Volendo anche Roberto Mancini è un dirigente, con un datore di lavoro importante e generoso (la Figc) e una massa di dipendenti/collaboratori importante (tra giocatori, staff di assistenti, medici, massaggiatori, fisioterapisti, magazzinieri e scusate se ne abbiamo dimenticato qualcuno). Avendo fallito in modo clamoroso e nel giro di pochi mesi i due target minimi (accesso diretto ai Mondiali; qualificarsi per la finale play-off), dovrebbe avere almeno la delicatezza di mettere a disposizione del suo capo, Gravina, il mandato.

Calcio: Roberto Mancini resta Ct della Nazionale

Niente di tutto questo è accaduto perché Mancini ha fatto sapere che intende restare e che ora pensa solo a conquistare il Mondiale 2026. Non ad arrivarci, ma proprio a vincerlo.
Fermiamoci un attimo a riflettere su quanto il Mancio ha fatto sino a ieri l'altro con la Nazionale e che è stato tanto. Ma, in un mondo spaventosamente competitivo come quello dello sport (e il calcio non fa certo eccezione), resti in un posto sino a quanto ottieni gli obiettivi che variano in base alle ambizioni di chi ti fa arrivare, alla fine di ogni mese, un gruzzoletto sul tuo conto in banca.

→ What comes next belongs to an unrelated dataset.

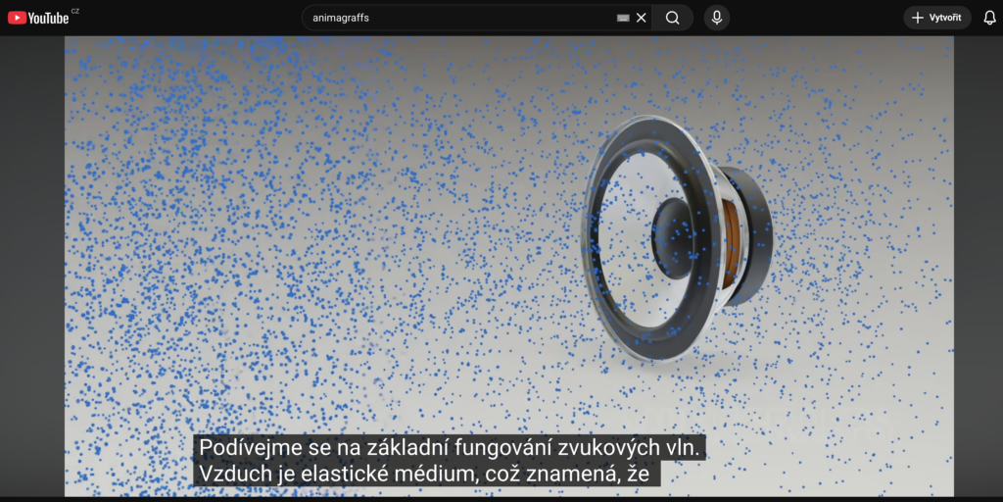1003x502 pixels.
Task: Click the YouTube play logo icon
Action: 17,18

Però nulla è più effimero dei successi sportivi che restano nella Storia, ma sono i primi ad essere dimenticati, a meno di non farli diventare una tesoro, dimettendosi non appena si conquista questo o quel titolo o trofeo.
Così passa la gloria del mondo, verrebbe da dire oggi a leggere le cronache dei primi due Gran premi di Formula 1 dove la débâcle del duo Mercedes-Hamilton ha spazzato via anni e anni di dominio incontrastato.
Questo solo per sottolineare una cosa: se la riconoscenza nello sport è come il quadrifoglio in un prato, c'è anche l'onestà mentale di ammettere un fallimento e determinarsi di conseguenza.
Ma Mancini ha comunicato che resterà, sentendosi circondato da stima e affetto.

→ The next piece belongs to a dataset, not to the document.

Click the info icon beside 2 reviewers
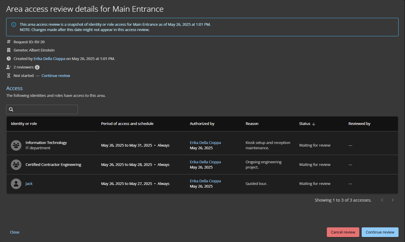The image size is (405, 242). [x=37, y=67]
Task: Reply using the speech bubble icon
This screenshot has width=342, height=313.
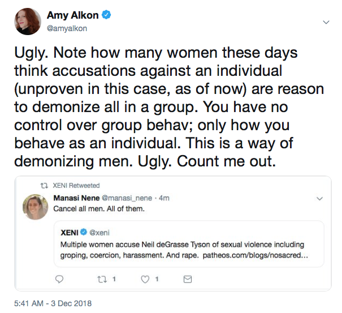Action: pos(58,279)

Ok, tutto bellissimo. Però a leggere i nomi di chi ha sollecitato una conferma completa di Mancini ci si accorge che ci sono tanti ex calciatori suoi amici, ci sono molti giornalisti che lo hanno incensato nel momento del trionfo e che oggi, forse, si sentirebbero in imbarazzo a chiederle la giubilazione.
Ed invece, dopo la prima arrabbiatura per una partita persa/non vinta nel momento in cui si è decisa la formazione, è ripartita, nei confronti di Mancini, la gioiosa macchina del consenso, nonostante l'accaduto.
Poi, siccome non ci facciamo mancare nulla, si è scatenata la gara a chi suggerisce al commissario tecnico schemi e formazioni, escludendo da queste ultime calciatori che in questo periodo stanno attraversando un periodo di forma approssimativo, ma che hanno dato tantissimo e altrettanto potranno fare in futuro. E magari, dopo avere redatto l'elenco di chi non merita più l'azzurro, si suggerisce qualcuno che, magari, milita in squadre che oggi vanno, giustamente, per la maggiore, ma che sino ad oggi poco o nulla hanno dimostrato in campo internazionale.

Ora bisogna aspettare. Dopo la partita con la Turchia, dovrebbero cambiare molte cose e ci sarà da capire cosa voglia fare un commissario tecnico che, confermato a dispetto dei risultati, dice di volere ripartire dai giovani.
Ma perché, qualcuno gli ha imposto di ricorrere solo ai vecchi, quelli che gli hanno fatto vincere l'Europeo?
Beh, la logica consequenziale direbbe altre cose, ma chi se ne importa.
In ogni caso, Mancini non ha restituito le chiavi dell'armadietto a Coverciano: non si sa mai.